### Requirement
Reproduce the text about Senator Durbin's bankruptcy bill below, starting with "CHICAGO, IL –" and going on through "expected this month.".
Text block Start Marker
CHICAGO, IL – March 03, 2009 – (RealEstateRama) — U.S. Senator Dick Durbin (D-IL) today called for passage of his Helping Families Save Their Homes in Bankruptcy Act, a bill he re-introduced in early January and named one of his top legislative priorities of the year. Durbin’s bill could help millions of at-risk homeowners prevent foreclosures by allowing them to modify the terms of their mortgages in bankruptcy proceedings. This change to an outdated bankruptcy code would help stabilize the flagging economy by addressing the root cause of its continued downturn: the nearly two-year-old housing crisis.
The House of Representatives is likely to vote on the housing bill, which includes the Durbin proposal, in the next several weeks, possibly as early as this Thursday. Senate action on the bill is also expected this month.
Text block End Marker
Record set Start Marker
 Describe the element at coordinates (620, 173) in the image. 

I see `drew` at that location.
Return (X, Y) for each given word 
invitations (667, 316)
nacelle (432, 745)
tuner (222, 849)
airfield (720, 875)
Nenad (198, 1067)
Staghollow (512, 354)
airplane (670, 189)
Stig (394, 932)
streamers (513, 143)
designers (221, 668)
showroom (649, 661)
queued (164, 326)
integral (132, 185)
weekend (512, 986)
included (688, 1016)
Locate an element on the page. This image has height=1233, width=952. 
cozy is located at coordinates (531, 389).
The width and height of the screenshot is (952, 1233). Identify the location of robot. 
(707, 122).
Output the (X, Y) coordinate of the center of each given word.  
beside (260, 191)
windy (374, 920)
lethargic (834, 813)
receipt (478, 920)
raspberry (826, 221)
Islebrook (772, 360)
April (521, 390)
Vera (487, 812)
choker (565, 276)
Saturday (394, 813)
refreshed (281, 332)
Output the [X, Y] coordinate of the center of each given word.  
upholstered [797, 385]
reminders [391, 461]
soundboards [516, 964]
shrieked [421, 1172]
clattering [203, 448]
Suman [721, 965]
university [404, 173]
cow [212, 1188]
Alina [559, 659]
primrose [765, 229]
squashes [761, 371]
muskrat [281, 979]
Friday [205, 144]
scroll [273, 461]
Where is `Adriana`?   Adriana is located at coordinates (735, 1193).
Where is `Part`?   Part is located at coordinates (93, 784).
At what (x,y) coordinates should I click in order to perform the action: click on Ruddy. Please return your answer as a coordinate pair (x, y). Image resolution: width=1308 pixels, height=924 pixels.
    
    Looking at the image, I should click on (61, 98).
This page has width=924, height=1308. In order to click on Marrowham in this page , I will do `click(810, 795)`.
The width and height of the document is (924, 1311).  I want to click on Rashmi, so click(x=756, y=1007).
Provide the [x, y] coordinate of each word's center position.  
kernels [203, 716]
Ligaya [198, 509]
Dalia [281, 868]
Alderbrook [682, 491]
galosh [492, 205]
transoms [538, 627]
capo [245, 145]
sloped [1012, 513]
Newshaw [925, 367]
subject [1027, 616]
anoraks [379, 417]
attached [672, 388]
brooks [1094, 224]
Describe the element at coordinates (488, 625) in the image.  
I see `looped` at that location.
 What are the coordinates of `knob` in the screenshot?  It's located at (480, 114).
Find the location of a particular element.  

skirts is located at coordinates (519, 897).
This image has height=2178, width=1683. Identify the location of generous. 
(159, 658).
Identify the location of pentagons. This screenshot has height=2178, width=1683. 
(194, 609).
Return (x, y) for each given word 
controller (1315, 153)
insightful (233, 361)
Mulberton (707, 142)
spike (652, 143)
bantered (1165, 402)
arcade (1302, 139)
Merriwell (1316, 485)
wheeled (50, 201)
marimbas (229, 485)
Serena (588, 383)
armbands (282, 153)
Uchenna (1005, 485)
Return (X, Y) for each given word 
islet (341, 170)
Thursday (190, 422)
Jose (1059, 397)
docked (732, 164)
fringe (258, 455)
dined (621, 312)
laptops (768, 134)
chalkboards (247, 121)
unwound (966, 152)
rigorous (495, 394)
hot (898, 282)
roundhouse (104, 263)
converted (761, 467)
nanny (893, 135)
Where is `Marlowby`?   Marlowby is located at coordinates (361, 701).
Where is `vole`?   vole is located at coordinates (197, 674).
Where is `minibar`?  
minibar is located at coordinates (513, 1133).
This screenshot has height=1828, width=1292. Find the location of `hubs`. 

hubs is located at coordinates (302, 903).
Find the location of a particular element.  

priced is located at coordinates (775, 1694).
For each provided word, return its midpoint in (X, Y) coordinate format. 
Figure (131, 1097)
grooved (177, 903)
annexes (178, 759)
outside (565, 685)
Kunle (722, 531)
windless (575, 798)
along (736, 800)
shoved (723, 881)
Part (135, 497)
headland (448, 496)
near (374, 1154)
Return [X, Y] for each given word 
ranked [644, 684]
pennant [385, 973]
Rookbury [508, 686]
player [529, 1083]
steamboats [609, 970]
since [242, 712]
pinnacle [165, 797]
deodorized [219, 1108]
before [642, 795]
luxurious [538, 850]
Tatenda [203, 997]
Record set End Marker
### Response to this exercise
CHICAGO, IL – March 03, 2009 – (RealEstateRama) — U.S. Senator Dick Durbin (D-IL) today called for passage of his Helping Families Save Their Homes in Bankruptcy Act, a bill he re-introduced in early January and named one of his top legislative priorities of the year. Durbin’s bill could help millions of at-risk homeowners prevent foreclosures by allowing them to modify the terms of their mortgages in bankruptcy proceedings. This change to an outdated bankruptcy code would help stabilize the flagging economy by addressing the root cause of its continued downturn: the nearly two-year-old housing crisis.
The House of Representatives is likely to vote on the housing bill, which includes the Durbin proposal, in the next several weeks, possibly as early as this Thursday. Senate action on the bill is also expected this month.